A brief history of Indonesian modern and contemporary art
Modern
Modern and Contemporary are complex terms in relation to cultural practice and are charged with conflicting meanings. There are important distinctions between the terms: modern, modernization and Modernism, the art movement associated with the 20th century.

In Indonesia, modern art refers to art that emerged more or less in the 1930s stimulated by influences from Europe. The influence of modernity over traditional, feudal structures in Indonesia is inevitably associated with the Dutch colonists who assumed Indonesian modern art was an inferior copy of their own; but by the late 1930s, this opinion had been dispelled by the exhibitions held by Indonesian artists. European modern art was exhibited in the Bataviaschen Kunstkring, or the Dutch art circle in Jakarta, but modern concepts for art were also filtering into Indonesia through Polemik Kebudajaan or the Polemics on Culture which were being published in periodicals, and the Taman Siswa or Students’ Garden schools. These schools offered progressive education and encouraged the arts, especially painting.

The three who are variously called fathers of modern Indonesian art, Hendra Gunawan, Affandi and Sudjojono, were not from prosperous or cultured families. Sudjojono’s iconic status arose not only from his paintings but from the publication of his ideas, such as his criticism of sentimental landscapes favored by the Dutch. Sudjojono referred to these in an ironic way as ‘Mooie Indie’ or beautiful Indies, a depiction of Indonesia that did not reflect the true conditions of the people.
These artists were committed to independence from the Netherlands. The personal experimentation and innovation which had been intrinsic to the concept of the avant-garde in Western Modernism was less important for them than art that reflected national identity. As a result they favored expressive styles rather than the more avant-garde forms of Cubism, the Bauhaus or Surrealism.

As in the West, Modernism in the visual arts developed in association with the political and social change brought about by economic development and urbanization. This process of modernization was delayed by the Indonesian wars of independence after the Second World War and the violent change of regimes in 1965. Modernization was then controlled by the military, the government bureaucracy and a Chinese entrepreneurial class; the indigenous bourgeoisie, a mark of modernity and the market for modern art, evolved later, in the 1970s.

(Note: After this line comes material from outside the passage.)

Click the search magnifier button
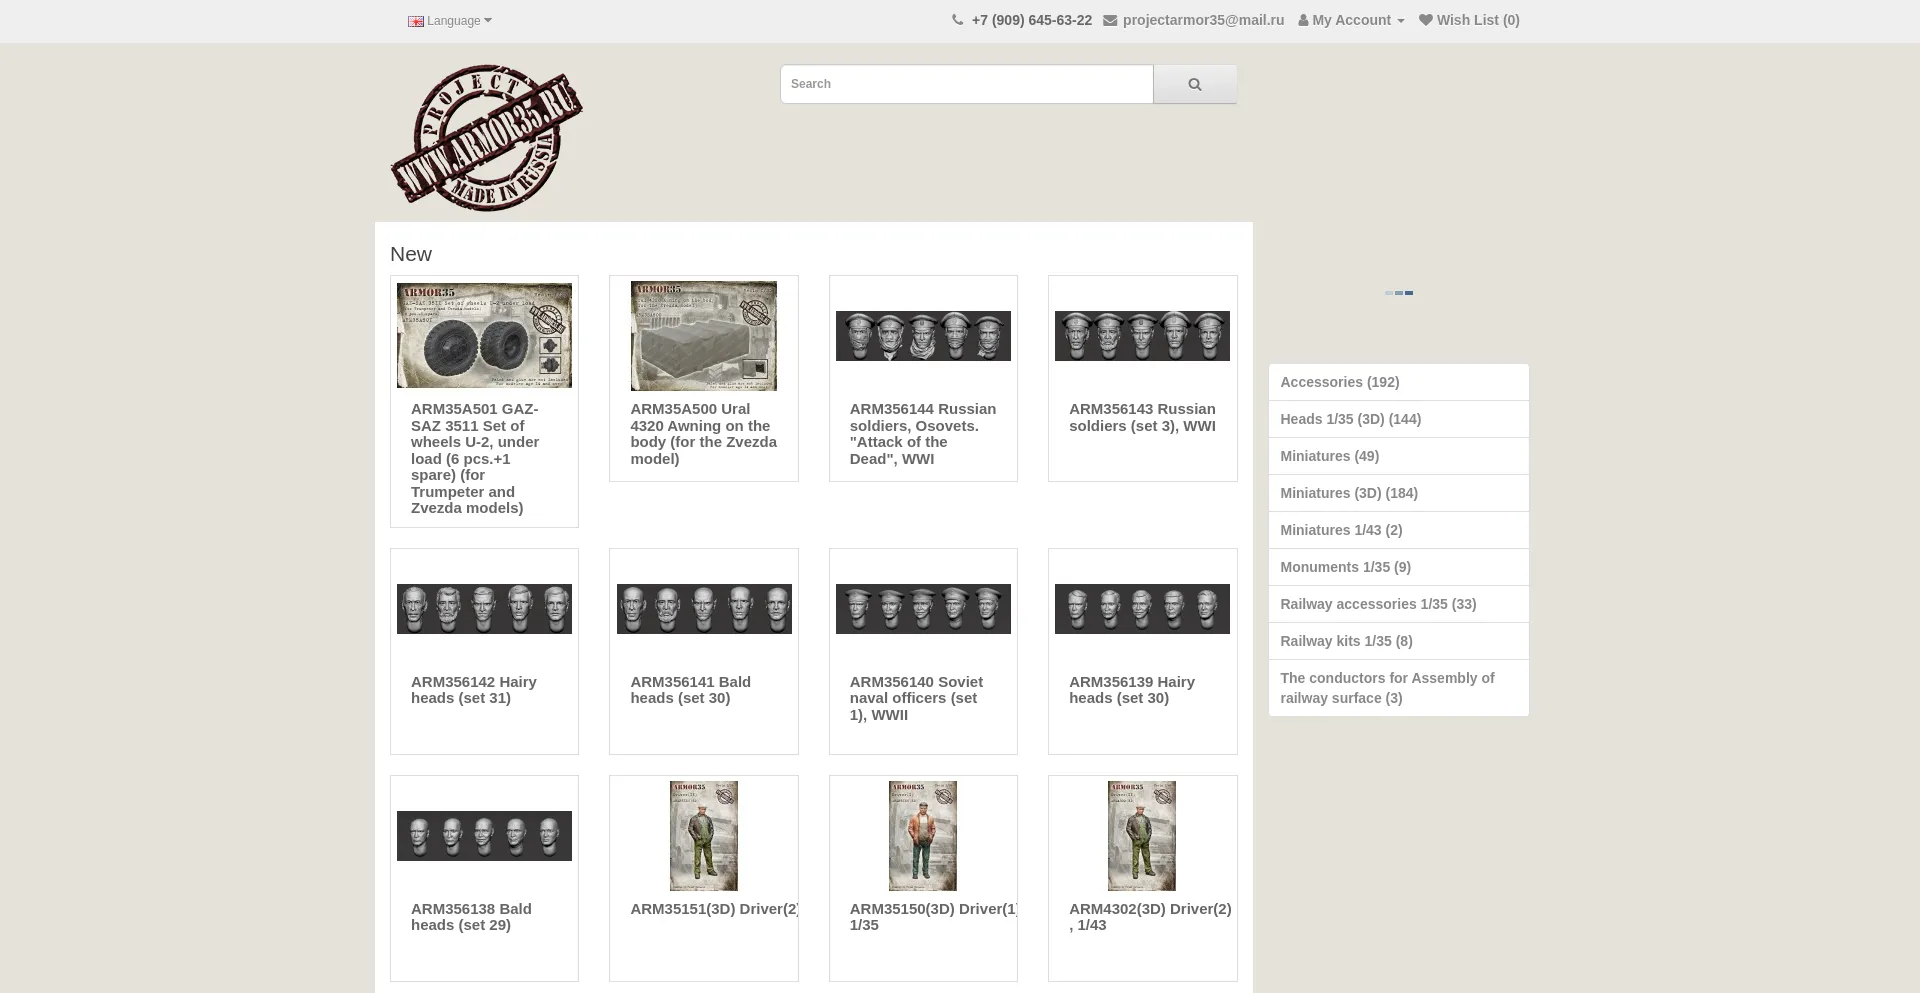 [x=1194, y=84]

Modern art was very much a part of the cultural debates surrounding the foundation of the new nation, but these were silenced by radical political changes when the regime of President Sukarno was overthrown and General Suharto replaced him. For the next two decades, until the 1990s, there was an absence of certain content and styles. Graphic and expressive depictions of political and social conditions gave way to art that explored formal and aesthetic propositions – a period that is now described as the depoliticization of Indonesian art. This was in part due to repression and censorship but it was also the result of a growing demand for decoration and art as investment from the prosperous, urban middle class.
Socio/political criticism did not disappear, it went underground, to surface later with the changes modernity brought: international contact, greater communication and an informed younger generation. By 1998, as three decades of the Suharto regime were ending, young Indonesian artists were aware of international artistic trends and, due to the lack of support and outlets for their work at home, sought to exhibit overseas.
Contemporary

Where the terms, ‘modern’ and ‘contemporary’ have been used interchangeably to mean ‘of the present’, contemporary art was now seen as different from modern art and as having superseded it. By the late 1980s across many cultures there had been a move away from Modernist art towards an art that was involved in contemporary issues, rejected purely aesthetic art and embraced all styles and media. Where Modernism was understood as sequence of period styles that constituted a narrative of modern art history, now, according to theorists, contemporary art rejected the very concept of a master narrative.
Contemporary art reached beyond borders and, through institutions, museums and exhibition structures, made contact with an international audience. Contemporary art was now understood as global art. The pressure to enter a global dialogue was compelling but for many societies that had been physically colonized in the past, it was tempered by a resistance to being dominated by powerful, external cultures. A homogenizing tendency in global culture was undermined at the local level by a desire for recognition of individual identity. These contradictory tendencies were also hypothesized as being characteristics of contemporary art.

Biennales and large scale international survey exhibitions became a feature of global art. They provided fertile ground for the cross pollination of ideas and styles which contributed to homogeneity of art works, but they also provided an outlet for local issues and characteristics.
Indonesian contemporary artists used the full range of art forms prevalent in global exhibitions such as performance, installation and new digital art, which the Indonesian general public found difficult to understand and for which there was little government or commercial support. A small but energetic number of Indonesian artists selected for exhibition in international exhibition used their work to express criticism of social and political conditions under the Suharto regime and raised awareness of issues that could not be raised at home.